Butcher Bird_ A Novel of the Dominion

Eight


Slow Children

"Did you ever feel like you were a million miles from where you'd thought you'd be when you grew up? Like you thought you were heading for a weekend in Vegas, but ended up in Mongolia instead?"
Lulu was lying across the three wooden garage-sale chairs they kept up front for customers. Her arm hung down and a lit American Spirit between her fingers pointed at the floor, illuminating the scars on her arm with a faint red light.
"Sometimes," said Spyder. "But then I remember the scariest truth about being a grown up: that no one really knows anything. Maybe where most people want to be is as wrong as where they end up."
"We've been taking our happy pills, I see," said Lulu. "Know what we never, ever talked about: What did you really want to be when we were kids?"
Spyder stood up and stretched, saying, "That's easy. A private detective. You know, a Sam Spade thing. The whole world'd be in black and white and the streets would be slick with rain and lit like a film noir set."
"Sam Spade was always lonely and miserable, least in the movies."
"But at least he knew something. That makes him the exception."
"When I was a girl, I wanted to be Mary Magdalene," said Lulu. "The most hated woman in the world, but Jesus saw her true heart and loved her for it. I wanted that so much. To be hated by the riffraff, but loved by that one perfect, bright-eyed soul who knew me from the inside out. I used to jerk off to the picture of Jesus over my bed. He looked just like Jim Morrison before the alcohol bloat." Lulu took a drag off her cigarette. Spyder still wasn't sure how she was able to smoke with no lips. "When I realized I liked girls more, I jerked off imagining Jesus f*cking Mary Magdalene. I was Jesus, of course. I wonder, does that make me narcissistic?"
"No, you're more like Mother Teresa."
"I'd have f*cked Mother Teresa."
"You'd have f*cked Nancy Reagan if she'd of held still."
"If she was in that pink Jackie O outfit she wore to Ronnie's second inauguration, hell yes. I'd've bent her over the big desk in the Oval Office and slipped her the high hard one next to the Bible Ronnie had Oliver North give the Iranians. Hell, I'd have bent Ollie over, too. Gotta love a man in a uniform."
"You're a damned pervert, Lulu."
"What's Dennis Hopper say in Blue Velvet? 'Don't toast to my health, toast to my f*ck.'"
"I wouldn't be Dennis Hopper," said Spyder. "I'd be Orson Welles.
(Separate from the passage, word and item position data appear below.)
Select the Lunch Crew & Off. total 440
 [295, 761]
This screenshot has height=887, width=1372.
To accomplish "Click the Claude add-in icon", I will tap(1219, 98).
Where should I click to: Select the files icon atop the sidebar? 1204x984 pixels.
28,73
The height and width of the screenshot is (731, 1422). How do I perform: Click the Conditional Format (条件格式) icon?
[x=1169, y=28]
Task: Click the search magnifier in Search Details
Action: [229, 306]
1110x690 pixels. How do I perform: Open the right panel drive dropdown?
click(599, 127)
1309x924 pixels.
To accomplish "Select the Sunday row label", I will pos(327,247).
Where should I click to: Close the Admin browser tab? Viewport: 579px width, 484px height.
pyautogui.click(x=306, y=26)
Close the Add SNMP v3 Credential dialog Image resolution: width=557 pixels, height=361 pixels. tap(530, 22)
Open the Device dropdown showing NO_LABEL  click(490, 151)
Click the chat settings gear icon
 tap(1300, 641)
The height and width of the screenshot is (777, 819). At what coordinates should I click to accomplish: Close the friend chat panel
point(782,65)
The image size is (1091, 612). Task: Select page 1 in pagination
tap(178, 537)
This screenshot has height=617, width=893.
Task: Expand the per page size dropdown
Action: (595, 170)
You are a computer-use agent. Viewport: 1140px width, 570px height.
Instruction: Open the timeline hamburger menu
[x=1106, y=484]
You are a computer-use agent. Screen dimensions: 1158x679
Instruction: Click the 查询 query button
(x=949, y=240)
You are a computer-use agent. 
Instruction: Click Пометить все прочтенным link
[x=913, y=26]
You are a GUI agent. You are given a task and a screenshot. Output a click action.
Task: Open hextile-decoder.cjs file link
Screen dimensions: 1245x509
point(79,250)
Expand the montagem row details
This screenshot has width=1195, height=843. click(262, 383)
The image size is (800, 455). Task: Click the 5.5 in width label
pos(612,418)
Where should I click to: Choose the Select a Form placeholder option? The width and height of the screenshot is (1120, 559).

He can act, write, direct, he married Rita Hayworth and you know, deep in his heart, he's a stone killer."
"That arty f*ck never has happy endings. He's always dead or betrayed."
"Yeah, but we all end up there if we live long enough. I love the guy's certainty. He was willing to ruin himself for whatever he was doing. That's the definition of balls." Spyder checked the door again to make sure it was locked, then turned on the light in the studio.
Lulu shielded her paper eyes and softly said, "Shit."
"So, what happens now?" asked Spyder. "Do we open up tomorrow like nothing's different?"
"Things are only different if you act like they're different."
"Bullshit. Everything's different."
"I've been exactly what I am for years and it didn't affect things. Why should that change now?"
"That was before," Spyder said, groping for words. "I was going to say the world has changed, but it hasn't. I'm changed. And I f*cking hate it. I take back what I said about Sam Spade and knowing things. I enjoyed my ignorance. Give me three wishes and that's what I'd ask for first."
"Reality sucks," said Lulu sitting up on the chairs. "But, if you wait long enough, everything becomes normal. You'll see."
Looking out the studio window onto Haight Street, Spyder watched the people outside going through their happy, blind lives. Couples were going to dinner, ducking into bars. On the corner, a girl with blue hair was kissing a boy in a cop shirt and vinyl shorts. Softly Spyder sang, "When I'm lyin' in my bed at night, I don't wanna grow up, Nothin' ever seems to turn out right, I don't wanna grow up." He looked at Lulu. "Know that song?"
"Tom Waits. Jenny gave me the CD for my birthday."
"When I see the price that you pay, I don't wanna grown up, I don't ever wanna be that way, I don't wanna grow up . . . " For the first time, Spyder was glad that Jenny had left him. He couldn't imagine trying to explain all this to her. Where was she right that second? Was she happy? He hoped so.